◆ Input ◆
════════

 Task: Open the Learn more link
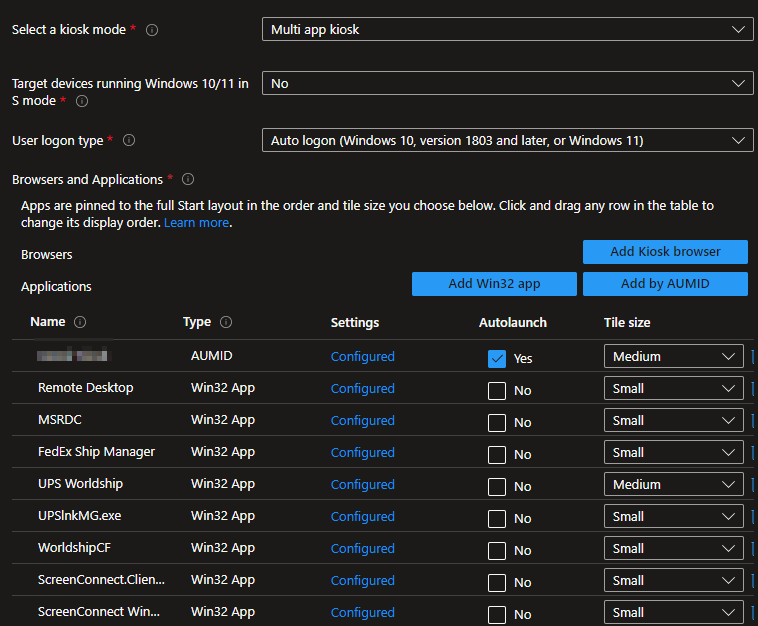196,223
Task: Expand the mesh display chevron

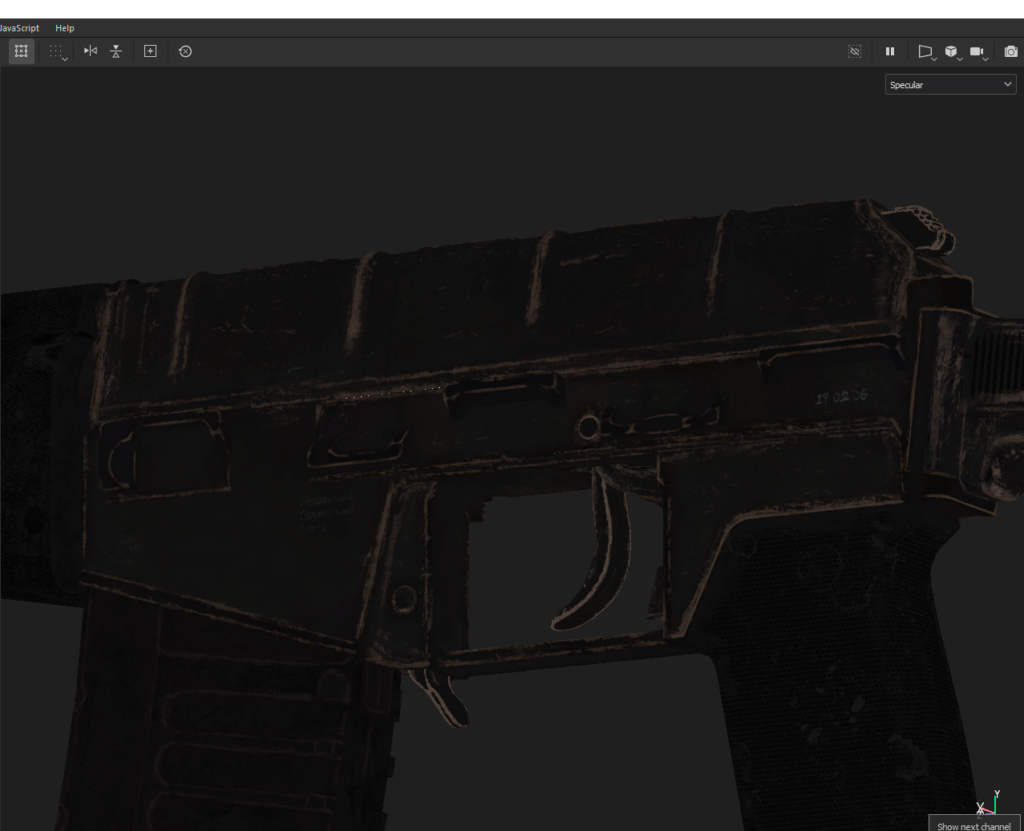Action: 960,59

════════

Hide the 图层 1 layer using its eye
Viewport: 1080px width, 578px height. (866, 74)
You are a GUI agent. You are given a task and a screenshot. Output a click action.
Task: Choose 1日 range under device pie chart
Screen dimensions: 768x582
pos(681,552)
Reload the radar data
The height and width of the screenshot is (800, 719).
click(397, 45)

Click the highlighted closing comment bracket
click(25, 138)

════════

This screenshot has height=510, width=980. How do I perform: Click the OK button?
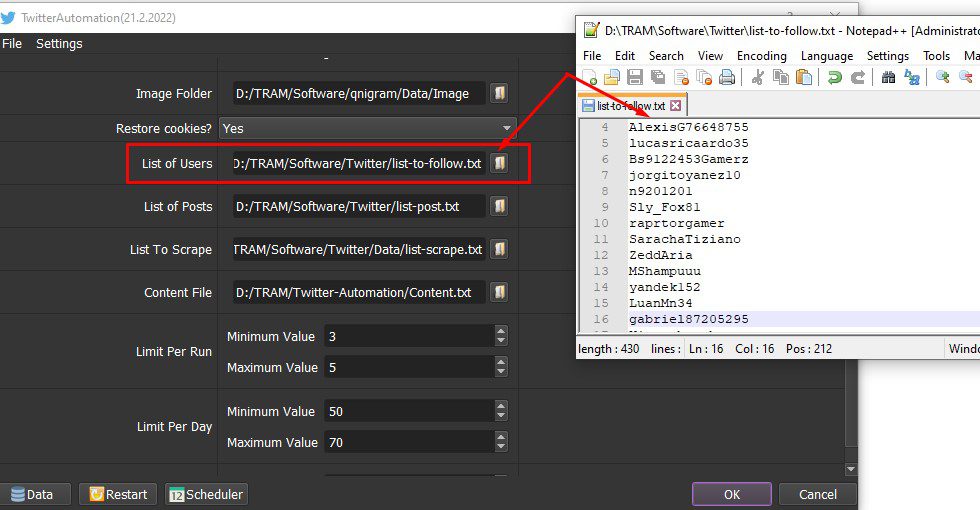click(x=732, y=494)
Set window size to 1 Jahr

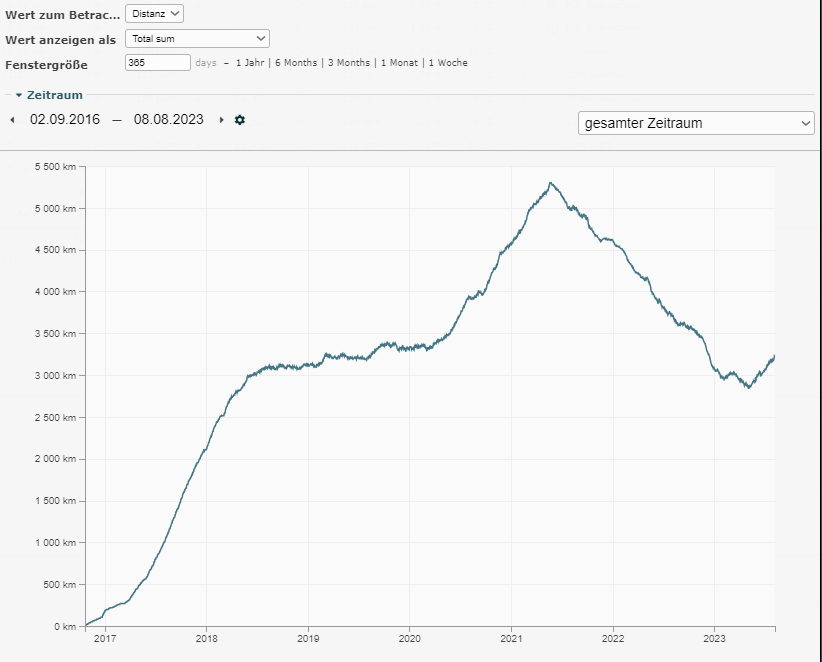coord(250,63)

════════

◆ Task to complete ◆
Add -93 to every coordinate in the answers, then write out only the lines from the line with "This screenshot has" up to and including the line with "coord(250,63)", keeping the requests and leaving out the pictures.

◆ Solution to the problem ◆
This screenshot has height=510, width=980. How do I perform: Click the OK button?
click(x=639, y=401)
Set window size to 1 Jahr

coord(157,-30)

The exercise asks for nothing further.